• _PROVIDED TEXT_:

━━━

# No Hot Water



## dora (Jan 23, 2008)

Hi 

Anyone had a problem with the water not getting from the hot water tank?

Ran water into the bath last night, no problems. A little while later went to run some more and nothing would come out. We could run cold but not hot. 
This morning Jims looked at hot water tank, emptied it (it was full of water so water is getting in there), and is in the process of trying various things to see if its an airlock or what, but fast running out of things to try.
We're currently living in it and are on the Costa Blanca.

Any ideas anyone?


----------



## inkey-2008 (May 24, 2008)

put a shilling in the meter Debbie.

Andy


----------



## inkey-2008 (May 24, 2008)

Does the pump run when you turn on the tap. It might have a seperate pump for the hot water feed..

Andy


----------



## dora (Jan 23, 2008)

Hi 
Thanks Andy
Yes no problem with the pump, but we're connected to the water all the time so with this thing we don't need th pump it works off 'city water' like being plumbed in. It seems to be an airlock or something in the pipes. We don't know.
Whats the weather like there? its just started pouring here.
Haven't seen your friend yet.


----------



## rayc (Jun 3, 2008)

If it is connected to a water main then it is very unlikely that you have an air lock as the pressure will just force the water through. When you emptied the cylinder did it fill up again when you opened a hot tap and did water eventually come out of the tap after expelling the air?
If not it would seem that the tap is not opening or there is a blockage between the cylinder HW output and the tap..
PS The above scenario is what happens in a domestic premises when you refilll a cylinder.


----------



## inkey-2008 (May 24, 2008)

Hi Debbie and Jim.

I think you may have to work you way around the system their may be an electric valve or a non return valve that has stuck.

Andy

ps not raining here yet looks as if it might. My mate stopped at Santa Polo may come to your site not sure.


----------

━━━

• _PROVIDED MATERIAL_:
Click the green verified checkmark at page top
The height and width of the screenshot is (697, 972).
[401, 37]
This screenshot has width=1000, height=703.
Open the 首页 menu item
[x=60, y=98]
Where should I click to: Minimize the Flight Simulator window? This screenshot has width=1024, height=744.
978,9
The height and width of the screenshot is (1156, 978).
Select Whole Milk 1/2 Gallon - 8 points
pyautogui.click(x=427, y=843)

━━━

• _OBJECTIVE_: Update the part of the hot water thread between "Does the pump" and "We don't know.", inclusive, replacing "airlock" with "blockage".

• _CORRECT RESPONSE_:
Does the pump run when you turn on the tap. It might have a seperate pump for the hot water feed..

Andy


----------



## dora (Jan 23, 2008)

Hi 
Thanks Andy
Yes no problem with the pump, but we're connected to the water all the time so with this thing we don't need th pump it works off 'city water' like being plumbed in. It seems to be an blockage or something in the pipes. We don't know.